Tunable Thermal Transport Characteristics of Nanocomposites

Nanomaterials 2020, 10(4), 673; https://doi.org/10.3390/nano10040673
by G. P. Srivastava * and Iorwerth O. Thomas
Reviewer 1: Anonymous
Reviewer 2: Anonymous
Nanomaterials 2020, 10(4), 673; https://doi.org/10.3390/nano10040673
Submission received: 22 February 2020 / Revised: 19 March 2020 / Accepted: 24 March 2020 / Published: 3 April 2020
(This article belongs to the Special Issue Computational Materials Design for Renewable Energy Applications)

Round 1

Reviewer 1 Report

The authors have conducted an extensive and detailed computational study on the thermal transport of nanocomposite materials and identified four key parameters that ideally could be tuned experimentally in order to control thermal conductivity, for potential applications in thermoelectrics for example.
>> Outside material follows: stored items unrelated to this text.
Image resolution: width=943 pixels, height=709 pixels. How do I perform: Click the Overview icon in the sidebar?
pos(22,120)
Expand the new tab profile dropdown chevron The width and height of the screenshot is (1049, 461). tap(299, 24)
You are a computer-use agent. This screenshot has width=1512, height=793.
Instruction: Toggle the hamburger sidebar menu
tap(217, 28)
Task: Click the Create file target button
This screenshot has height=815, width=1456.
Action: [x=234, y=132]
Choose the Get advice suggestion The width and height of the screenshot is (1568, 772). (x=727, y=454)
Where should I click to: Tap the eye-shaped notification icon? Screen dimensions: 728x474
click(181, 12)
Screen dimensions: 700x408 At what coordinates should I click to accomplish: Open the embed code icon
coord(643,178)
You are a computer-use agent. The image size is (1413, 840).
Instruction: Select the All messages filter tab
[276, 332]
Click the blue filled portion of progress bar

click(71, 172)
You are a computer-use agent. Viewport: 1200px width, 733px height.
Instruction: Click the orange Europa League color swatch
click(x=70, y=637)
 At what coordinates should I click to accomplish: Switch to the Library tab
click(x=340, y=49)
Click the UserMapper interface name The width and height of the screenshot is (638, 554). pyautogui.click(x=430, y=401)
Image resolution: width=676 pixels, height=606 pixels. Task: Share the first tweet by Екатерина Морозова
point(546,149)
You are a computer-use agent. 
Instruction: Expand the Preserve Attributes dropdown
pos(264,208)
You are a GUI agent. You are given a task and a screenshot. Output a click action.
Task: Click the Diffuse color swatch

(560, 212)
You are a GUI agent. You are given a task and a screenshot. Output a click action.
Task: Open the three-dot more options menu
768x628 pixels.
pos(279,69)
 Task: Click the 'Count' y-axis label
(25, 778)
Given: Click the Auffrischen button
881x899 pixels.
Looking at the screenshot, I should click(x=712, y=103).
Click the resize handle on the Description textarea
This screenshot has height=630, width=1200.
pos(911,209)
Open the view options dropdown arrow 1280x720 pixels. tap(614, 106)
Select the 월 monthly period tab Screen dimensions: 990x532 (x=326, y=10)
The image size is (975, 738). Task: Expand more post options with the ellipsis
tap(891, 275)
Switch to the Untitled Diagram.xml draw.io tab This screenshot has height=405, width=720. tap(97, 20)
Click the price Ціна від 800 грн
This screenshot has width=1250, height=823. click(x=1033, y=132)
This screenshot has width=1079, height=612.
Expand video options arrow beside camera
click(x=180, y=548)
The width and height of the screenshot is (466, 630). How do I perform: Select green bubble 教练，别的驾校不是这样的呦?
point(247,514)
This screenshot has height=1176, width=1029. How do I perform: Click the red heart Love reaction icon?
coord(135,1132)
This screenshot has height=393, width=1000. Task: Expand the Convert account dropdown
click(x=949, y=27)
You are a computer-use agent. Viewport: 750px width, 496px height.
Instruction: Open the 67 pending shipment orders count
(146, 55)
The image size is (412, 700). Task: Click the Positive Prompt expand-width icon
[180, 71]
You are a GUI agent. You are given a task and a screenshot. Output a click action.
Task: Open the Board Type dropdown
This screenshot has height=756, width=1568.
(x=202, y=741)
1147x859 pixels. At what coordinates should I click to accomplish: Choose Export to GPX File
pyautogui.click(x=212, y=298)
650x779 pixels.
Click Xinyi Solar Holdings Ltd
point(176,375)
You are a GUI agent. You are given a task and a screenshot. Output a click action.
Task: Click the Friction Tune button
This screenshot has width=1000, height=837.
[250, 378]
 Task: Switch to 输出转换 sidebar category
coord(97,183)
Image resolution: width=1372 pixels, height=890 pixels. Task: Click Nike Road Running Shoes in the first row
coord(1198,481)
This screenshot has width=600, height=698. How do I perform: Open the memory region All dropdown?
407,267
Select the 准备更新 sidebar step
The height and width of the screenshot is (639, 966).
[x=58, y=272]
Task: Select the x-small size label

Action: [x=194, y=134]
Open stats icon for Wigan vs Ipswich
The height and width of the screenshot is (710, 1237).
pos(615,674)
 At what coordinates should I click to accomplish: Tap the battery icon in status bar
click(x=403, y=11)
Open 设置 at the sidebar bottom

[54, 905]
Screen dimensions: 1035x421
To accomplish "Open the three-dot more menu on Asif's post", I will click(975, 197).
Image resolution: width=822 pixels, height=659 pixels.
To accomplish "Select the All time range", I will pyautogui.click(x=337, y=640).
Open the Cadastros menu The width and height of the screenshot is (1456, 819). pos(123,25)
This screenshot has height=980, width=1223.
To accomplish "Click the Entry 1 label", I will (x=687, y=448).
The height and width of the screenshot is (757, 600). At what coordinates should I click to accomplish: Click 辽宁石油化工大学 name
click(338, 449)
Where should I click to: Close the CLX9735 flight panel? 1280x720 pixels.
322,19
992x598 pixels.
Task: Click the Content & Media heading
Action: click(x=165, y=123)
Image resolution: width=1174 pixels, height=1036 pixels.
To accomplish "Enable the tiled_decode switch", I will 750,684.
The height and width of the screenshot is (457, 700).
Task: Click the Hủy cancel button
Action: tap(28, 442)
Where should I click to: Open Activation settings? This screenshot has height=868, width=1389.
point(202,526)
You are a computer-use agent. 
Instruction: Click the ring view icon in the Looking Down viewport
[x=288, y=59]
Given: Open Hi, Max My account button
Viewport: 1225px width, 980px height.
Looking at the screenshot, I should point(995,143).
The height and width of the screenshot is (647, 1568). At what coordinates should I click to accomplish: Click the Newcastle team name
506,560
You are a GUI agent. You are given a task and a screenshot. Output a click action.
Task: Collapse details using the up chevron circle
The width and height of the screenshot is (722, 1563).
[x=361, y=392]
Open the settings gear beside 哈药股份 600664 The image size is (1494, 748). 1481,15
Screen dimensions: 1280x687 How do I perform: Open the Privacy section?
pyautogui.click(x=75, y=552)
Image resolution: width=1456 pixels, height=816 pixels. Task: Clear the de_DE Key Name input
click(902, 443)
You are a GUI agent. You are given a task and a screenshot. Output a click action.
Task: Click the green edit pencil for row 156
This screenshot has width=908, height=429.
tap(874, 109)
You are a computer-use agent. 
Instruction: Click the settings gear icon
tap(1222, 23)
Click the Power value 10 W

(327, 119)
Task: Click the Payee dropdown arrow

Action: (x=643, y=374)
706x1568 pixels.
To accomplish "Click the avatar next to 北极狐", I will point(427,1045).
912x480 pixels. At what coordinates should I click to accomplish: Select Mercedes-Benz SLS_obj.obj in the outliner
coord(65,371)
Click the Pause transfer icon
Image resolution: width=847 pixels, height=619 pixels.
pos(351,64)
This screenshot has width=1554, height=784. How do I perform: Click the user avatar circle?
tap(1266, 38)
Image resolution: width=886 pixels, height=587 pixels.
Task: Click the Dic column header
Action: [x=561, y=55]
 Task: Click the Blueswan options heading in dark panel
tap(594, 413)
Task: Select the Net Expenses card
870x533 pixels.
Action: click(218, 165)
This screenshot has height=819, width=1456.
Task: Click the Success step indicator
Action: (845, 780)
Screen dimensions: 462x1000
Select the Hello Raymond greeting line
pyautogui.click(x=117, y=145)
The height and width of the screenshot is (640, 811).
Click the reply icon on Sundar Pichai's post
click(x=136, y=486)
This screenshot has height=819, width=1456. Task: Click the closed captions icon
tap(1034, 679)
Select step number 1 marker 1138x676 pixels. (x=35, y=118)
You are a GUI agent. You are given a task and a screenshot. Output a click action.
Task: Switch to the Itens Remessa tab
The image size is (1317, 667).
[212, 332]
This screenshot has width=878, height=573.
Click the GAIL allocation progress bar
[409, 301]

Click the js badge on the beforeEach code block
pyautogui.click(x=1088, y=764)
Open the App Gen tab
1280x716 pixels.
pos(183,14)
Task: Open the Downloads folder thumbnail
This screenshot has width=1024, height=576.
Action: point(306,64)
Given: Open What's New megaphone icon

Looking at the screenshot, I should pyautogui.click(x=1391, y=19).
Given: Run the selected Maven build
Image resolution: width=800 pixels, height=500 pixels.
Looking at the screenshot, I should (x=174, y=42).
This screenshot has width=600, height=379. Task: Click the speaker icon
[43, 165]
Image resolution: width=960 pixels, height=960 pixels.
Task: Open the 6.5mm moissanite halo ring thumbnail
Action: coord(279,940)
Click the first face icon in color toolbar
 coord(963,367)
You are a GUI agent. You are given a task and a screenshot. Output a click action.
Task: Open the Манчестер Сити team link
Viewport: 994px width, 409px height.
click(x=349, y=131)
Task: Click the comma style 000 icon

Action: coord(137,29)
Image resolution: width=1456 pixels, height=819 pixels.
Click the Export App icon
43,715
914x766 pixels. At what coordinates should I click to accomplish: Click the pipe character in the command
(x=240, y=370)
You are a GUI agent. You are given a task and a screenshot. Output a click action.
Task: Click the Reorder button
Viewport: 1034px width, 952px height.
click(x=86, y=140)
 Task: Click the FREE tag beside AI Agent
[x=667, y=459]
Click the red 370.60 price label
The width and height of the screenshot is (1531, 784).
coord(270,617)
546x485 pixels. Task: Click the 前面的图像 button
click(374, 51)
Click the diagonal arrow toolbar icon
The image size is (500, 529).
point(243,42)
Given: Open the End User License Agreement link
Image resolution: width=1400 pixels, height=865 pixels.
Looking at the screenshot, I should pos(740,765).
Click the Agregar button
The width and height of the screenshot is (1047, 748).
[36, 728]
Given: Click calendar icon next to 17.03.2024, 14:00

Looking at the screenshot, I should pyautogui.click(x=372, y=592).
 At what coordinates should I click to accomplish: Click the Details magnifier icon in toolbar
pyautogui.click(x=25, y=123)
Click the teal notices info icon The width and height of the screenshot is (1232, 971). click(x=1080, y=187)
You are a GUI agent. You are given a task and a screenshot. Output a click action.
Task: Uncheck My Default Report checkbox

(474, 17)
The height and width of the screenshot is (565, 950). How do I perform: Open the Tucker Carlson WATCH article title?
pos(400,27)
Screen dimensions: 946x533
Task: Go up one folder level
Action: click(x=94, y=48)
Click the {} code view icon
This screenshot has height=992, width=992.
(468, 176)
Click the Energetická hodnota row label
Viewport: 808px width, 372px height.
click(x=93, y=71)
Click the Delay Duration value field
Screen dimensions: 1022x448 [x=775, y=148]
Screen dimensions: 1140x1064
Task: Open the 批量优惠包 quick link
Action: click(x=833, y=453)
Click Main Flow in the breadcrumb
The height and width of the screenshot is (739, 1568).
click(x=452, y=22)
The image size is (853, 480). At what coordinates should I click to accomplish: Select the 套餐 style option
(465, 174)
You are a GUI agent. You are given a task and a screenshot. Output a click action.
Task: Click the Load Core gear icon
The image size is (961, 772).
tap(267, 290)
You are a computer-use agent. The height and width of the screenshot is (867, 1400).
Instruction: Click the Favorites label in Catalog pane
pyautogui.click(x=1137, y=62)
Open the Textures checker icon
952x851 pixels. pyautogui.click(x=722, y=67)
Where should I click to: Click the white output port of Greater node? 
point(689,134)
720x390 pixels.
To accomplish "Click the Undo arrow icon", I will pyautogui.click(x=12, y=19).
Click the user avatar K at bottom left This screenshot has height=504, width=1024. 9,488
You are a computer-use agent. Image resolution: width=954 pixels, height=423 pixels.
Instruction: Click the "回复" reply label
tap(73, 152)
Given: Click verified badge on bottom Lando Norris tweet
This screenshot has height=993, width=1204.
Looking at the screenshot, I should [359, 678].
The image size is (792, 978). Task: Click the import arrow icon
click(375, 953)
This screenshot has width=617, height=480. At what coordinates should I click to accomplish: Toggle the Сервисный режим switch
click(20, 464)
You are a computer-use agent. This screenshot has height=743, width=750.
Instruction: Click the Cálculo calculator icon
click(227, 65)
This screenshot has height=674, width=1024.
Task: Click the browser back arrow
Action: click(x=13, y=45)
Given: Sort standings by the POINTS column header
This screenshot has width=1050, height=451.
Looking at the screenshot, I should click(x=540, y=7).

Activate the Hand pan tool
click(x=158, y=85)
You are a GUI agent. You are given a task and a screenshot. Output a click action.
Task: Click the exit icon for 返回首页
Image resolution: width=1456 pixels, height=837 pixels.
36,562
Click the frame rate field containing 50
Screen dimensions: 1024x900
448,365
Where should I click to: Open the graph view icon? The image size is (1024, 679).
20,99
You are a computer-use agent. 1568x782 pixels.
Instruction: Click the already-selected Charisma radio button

This is a valuable contribution that would be a useful guide for the design of nanocomposite thermoelectrics. The downside as the authors point out is the difficulty in experimentally fabricating such nanosized and structurally perfect nanocomposites. With that in mind, it would be beneficial if a wider review of experimental works was performed in order to compare with the theoretical conclusions of this work and specifically to see if these conclusions would hold and to what extent for the more realistic cases of nanocomposites and what is likely to cause the most significant discrepancy between theory and experiment.

Author Response

We thank the reviewer for judging this work a valuable contribution that would be a useful guide for the design of nanocomposite thermoelectrics. We agree with the reviewer that it would be beneficial to provide a discussion on the most significant discrepancy between theory and experiment. We have attempted to do that in Section 4.1.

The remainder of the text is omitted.